> Problem:
Wherever the listing has a line with the string "handle", copy that line out.
================================
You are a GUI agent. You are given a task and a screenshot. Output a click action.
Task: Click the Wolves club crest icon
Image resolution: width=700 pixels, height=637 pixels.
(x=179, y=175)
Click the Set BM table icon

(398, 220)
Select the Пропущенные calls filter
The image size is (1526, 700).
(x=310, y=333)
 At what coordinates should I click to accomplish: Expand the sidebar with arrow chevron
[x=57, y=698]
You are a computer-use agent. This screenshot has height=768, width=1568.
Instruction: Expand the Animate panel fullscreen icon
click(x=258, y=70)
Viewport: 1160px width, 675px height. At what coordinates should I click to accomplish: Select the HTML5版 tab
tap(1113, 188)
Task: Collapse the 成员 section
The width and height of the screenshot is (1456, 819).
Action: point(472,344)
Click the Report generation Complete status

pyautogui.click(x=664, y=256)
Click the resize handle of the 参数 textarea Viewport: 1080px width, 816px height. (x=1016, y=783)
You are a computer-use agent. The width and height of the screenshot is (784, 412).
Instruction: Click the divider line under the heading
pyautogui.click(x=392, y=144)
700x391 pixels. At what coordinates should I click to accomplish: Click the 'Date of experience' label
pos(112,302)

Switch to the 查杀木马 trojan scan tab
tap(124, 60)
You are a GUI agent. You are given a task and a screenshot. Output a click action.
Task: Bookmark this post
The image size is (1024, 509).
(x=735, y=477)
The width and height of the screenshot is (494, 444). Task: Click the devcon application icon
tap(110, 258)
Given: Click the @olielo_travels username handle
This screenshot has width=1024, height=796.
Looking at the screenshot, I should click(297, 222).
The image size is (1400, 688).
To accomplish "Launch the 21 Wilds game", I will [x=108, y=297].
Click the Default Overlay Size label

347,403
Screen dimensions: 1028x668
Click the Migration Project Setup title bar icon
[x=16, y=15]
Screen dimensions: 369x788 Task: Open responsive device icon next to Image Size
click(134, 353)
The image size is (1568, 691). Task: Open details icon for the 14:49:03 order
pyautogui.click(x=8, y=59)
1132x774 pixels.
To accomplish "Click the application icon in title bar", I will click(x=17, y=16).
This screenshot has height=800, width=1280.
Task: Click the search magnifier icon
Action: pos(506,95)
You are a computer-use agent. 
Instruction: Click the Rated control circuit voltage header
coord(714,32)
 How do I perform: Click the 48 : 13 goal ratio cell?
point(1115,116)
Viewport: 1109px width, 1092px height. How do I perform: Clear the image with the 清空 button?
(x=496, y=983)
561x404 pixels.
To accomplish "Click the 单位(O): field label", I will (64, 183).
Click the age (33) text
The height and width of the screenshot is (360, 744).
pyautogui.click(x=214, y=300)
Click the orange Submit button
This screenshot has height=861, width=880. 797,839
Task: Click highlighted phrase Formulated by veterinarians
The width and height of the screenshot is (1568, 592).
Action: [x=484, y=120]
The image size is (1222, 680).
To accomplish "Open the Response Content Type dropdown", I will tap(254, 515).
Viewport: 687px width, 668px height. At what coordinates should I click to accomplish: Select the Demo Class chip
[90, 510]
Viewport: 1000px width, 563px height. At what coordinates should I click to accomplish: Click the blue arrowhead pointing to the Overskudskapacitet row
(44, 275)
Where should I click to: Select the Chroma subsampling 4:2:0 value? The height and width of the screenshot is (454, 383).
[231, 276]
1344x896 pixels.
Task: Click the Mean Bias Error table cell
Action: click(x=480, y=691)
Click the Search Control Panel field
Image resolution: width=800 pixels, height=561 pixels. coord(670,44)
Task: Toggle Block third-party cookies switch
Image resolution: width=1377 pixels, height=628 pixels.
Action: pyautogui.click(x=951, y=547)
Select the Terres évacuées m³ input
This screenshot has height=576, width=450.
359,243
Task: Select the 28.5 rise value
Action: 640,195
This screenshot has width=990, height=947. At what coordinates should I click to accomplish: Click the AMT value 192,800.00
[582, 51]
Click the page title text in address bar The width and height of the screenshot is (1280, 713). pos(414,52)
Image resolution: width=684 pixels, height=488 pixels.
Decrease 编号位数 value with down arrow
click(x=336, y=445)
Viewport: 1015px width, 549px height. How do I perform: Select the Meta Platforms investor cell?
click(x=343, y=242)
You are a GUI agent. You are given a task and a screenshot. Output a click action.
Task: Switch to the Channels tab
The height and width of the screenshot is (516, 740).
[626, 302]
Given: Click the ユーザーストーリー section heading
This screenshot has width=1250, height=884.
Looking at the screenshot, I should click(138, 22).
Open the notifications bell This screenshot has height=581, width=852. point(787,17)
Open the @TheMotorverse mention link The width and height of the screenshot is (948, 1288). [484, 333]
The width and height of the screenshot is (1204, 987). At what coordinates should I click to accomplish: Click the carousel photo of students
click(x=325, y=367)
================================
> Answer box:
Click the resize handle of the 参数 textarea Viewport: 1080px width, 816px height. (x=1016, y=783)
Given: Click the @olielo_travels username handle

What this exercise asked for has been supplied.